# [Text section]
*** Begin section ***

Bader Jarai (ChE, 3rd year), S.C. Johnson Professor of Chemical Engineering and Director of the Center for Complex Systems and Dynamics, Fouad Teymour and Part-time Faculty, Omar Khalil, will continue work started during the Spring 2015 semester for their PURE project Study of Physical and Biological Interactions in Algae Biocomposites. The team has recently discovered that growing algae in biocomposites with filamentous cynobacteria species allows for the easy separation and recovery of algal biomass in a photobioreactor, a major hurdle in the commercialization of the algal biofuel process. The aim of the current phase of the project is to obtain a deeper understanding of the interaction between the bacteria and the algae in the composite developed, in order to optimize the bioflocculation process as a cultivation technique for use in biodiesel production.

Andrea Velazquez (MS, 4th year) and Professor of Materials Engineering, Sammy Tin, will begin work on their PURE project Analysis of Phase Equilibria of Chromium Carbides in Nickel-base Superalloys. Throught their research, the team hopes to improve the performance and structural properties of Nickel-base alloys intended for use in hot section turbine engine components. Improvements of these critical alloys can translate to higher thermal efficiencies and lower fuel consumption.

Nathan Zwartz (ME, 4th year) and Lecturer of Mechanical and Aerospace Engineering, Roberto Cammino, will begin work on their MIND project, Continuous Power Transmission. They will begin the development of a new class of mechanical transmission capable of transferring continuous and variable torque efficiently. The team hopes this research will lead to improved efficiencies of combustion engines that have lower production costs due to the lack of expensive external converting components.

Security

David Finol (AE, 3rd year) and Ankit Srivastava, Assistant Professor of Mechanical Engineering, will continue work on their PURE project from Summer 2014 and Fall 2014, Active Flutter Suppression on a Flying-Wing Vehicle through Magnetic Tuned- Mass Damping. The team will test the effectiveness of a Tunned-Mass Damper (TMD) system for flutter mitigation in high-aspect ratio aircraft configurations in a wind-tunnel using a model of Lockheed Martin’s Body Freedom Flutter (BFF) vehicle. This research has civilian and military applications, making aircraft safer to fly.

*** End section ***

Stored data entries
*** Begin section ***

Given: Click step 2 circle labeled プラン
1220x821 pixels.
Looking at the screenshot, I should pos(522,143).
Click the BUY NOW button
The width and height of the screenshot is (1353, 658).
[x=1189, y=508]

*** End section ***

# [Required tasks]
**A.** Using the research project descriptions, decide whether each statement below agrees with the text: (i) Andrea Velazquez's project studies chromium carbides in nickel-base superalloys; (ii) Nathan Zwartz's project is a PURE project; (iii) David Finol's team will test its damper system in flight. For each, answer yes or no and quote the words of the text that decide it.
**B.** Extract the passage of the research project descriptions that runs from "Nathan Zwartz (ME, 4th" up to and including "external converting components.".
**C.** Extend the research project descriptions with new text that follows on from their final sentence.

# [Outputs by task]
**A.**
(i) Yes: "Analysis of Phase Equilibria of Chromium Carbides in Nickel-base Superalloys"
(ii) No: "will begin work on their MIND project, Continuous Power Transmission"
(iii) No: "in a wind-tunnel using a model of Lockheed Martin’s Body Freedom Flutter (BFF) vehicle"

**B.**
Nathan Zwartz (ME, 4th year) and Lecturer of Mechanical and Aerospace Engineering, Roberto Cammino, will begin work on their MIND project, Continuous Power Transmission. They will begin the development of a new class of mechanical transmission capable of transferring continuous and variable torque efficiently. The team hopes this research will lead to improved efficiencies of combustion engines that have lower production costs due to the lack of expensive external converting components.

**C.**
Francisco Flores (AE, 4th year) and Assistant Professor of Mechanical and Aerospace Engineering, Seebany Datta-Barua will begin work on their PURE project Numerical Computation of Lagrangian Coherent Structures for Ionospheric-Thermospheric Flows. They seek to design an algorithm to calculate the Lagrangian Coherent Structure (LCS) locations given an ionospheric or thermospheric flow. LCSs can help predict the flow of the layers of the atmosphere. Changes in the atmosphere, especially during solar storms, can negatively affect Global Positioning Systems, radio communication systems, and low-Earth orbiting spacecraft. Better predicting these changes will result in more consistent and secure use of these systems and devices.

Soowon Kim (ME, 4th year) and Research Assistant Professor of Mechanical and Aerospace Engineering, Mathieu Joerger, will begin their PURE project Experimental Laser Scanner Data Analysis for High-Integrity Measurement Error Modeling. This work aims at establishing new and robust statistical measurement error models for two-dimensional and three-dimensional laser scanners. These models will be used to help robots navigate in their environment and to guarantee the security and safety of humans interacting with these robots.

Energy / Security

Chaemoon Lee (ME, 5th Year) and Associate Professor of Mechanical Engineering, Matthew Spenko, will begin work on their PURE project Autonomous Navigating Robot System. The team will work to create a robotic system that will be able to navigate autonomously in order to inspect utility lines or search for survivors in disaster situations. The first step of their project is to control the robot’s motion using Robot Operating System (ROS). They will then research techniques to optimize the robot’s ability to position itself within the environment.